RECORDS TO USE
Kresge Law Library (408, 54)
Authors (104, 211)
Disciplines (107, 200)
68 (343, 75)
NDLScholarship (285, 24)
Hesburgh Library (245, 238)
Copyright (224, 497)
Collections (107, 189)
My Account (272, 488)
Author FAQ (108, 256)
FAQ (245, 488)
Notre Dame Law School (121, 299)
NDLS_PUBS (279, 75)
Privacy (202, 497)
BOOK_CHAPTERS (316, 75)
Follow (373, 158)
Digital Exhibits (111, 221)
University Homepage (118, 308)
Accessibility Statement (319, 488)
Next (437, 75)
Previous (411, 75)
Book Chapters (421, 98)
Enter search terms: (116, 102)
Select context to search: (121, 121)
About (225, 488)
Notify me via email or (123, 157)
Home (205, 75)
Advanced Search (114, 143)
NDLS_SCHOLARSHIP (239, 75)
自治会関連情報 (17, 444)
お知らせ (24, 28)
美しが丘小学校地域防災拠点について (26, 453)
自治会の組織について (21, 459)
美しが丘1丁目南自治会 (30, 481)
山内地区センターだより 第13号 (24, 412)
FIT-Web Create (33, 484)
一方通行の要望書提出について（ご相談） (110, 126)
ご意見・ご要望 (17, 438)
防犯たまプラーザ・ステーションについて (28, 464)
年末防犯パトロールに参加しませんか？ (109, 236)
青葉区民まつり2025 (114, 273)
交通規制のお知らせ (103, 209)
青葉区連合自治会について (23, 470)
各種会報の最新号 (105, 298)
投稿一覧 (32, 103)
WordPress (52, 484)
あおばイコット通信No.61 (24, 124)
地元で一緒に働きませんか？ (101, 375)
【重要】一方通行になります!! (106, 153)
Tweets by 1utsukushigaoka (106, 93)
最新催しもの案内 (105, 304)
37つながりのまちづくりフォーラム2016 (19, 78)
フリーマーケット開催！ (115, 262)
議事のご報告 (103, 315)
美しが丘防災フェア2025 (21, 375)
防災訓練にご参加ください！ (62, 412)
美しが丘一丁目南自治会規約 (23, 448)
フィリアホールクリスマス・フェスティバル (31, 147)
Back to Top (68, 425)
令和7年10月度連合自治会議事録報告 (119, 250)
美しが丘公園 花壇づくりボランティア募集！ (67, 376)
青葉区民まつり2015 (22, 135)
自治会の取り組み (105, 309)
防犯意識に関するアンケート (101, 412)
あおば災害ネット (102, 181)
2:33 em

--

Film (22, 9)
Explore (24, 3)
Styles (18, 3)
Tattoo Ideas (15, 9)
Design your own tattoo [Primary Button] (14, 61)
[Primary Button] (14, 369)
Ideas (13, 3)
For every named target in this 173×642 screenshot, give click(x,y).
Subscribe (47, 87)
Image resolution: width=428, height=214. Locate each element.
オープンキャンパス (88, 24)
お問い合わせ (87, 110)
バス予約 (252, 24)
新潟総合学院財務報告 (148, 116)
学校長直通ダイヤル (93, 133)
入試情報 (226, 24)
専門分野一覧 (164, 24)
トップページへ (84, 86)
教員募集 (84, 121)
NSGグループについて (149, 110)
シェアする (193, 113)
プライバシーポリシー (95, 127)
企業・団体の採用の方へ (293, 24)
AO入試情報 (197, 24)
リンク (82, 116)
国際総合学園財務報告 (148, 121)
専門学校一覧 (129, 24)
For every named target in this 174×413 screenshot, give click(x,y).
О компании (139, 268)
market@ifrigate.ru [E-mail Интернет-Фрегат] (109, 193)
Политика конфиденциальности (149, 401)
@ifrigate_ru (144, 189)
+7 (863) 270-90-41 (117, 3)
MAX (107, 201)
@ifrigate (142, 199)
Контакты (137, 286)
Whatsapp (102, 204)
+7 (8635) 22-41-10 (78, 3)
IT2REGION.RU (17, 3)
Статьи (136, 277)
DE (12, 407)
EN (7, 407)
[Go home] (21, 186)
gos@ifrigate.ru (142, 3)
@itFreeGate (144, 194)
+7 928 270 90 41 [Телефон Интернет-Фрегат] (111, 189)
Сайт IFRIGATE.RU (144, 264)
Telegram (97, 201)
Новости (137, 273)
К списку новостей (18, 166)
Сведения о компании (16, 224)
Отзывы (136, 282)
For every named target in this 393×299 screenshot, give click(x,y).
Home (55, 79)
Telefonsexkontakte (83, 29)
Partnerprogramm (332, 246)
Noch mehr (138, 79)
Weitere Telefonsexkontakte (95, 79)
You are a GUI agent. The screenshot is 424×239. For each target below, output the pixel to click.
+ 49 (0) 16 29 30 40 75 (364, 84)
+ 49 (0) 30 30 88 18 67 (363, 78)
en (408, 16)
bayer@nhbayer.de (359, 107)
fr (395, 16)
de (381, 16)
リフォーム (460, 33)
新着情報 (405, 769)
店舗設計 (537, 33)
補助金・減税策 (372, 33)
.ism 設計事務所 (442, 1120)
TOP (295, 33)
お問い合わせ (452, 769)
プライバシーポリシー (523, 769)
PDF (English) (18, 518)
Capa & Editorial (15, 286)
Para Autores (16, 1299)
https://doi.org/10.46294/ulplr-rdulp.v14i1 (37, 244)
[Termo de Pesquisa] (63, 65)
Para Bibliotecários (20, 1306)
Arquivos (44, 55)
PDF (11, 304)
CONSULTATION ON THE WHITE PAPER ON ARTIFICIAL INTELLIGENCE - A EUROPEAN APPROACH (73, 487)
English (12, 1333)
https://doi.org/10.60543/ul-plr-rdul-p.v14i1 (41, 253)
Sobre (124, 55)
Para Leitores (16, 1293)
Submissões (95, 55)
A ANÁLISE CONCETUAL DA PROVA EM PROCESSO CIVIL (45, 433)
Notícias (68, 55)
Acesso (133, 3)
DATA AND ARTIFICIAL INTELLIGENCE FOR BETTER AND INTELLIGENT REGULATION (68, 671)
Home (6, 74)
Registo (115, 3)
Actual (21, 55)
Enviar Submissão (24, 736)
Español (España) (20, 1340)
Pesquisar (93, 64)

WHAT YOU HAVE TO DO
Find every line of the material above that contains the string "named" and copy each one in full. Matching is case-sensitive.

RESULT BELOW
For every named target in this 173×642 screenshot, give click(x,y).
For every named target in this 174×413 screenshot, give click(x,y).
For every named target in this 393×299 screenshot, give click(x,y).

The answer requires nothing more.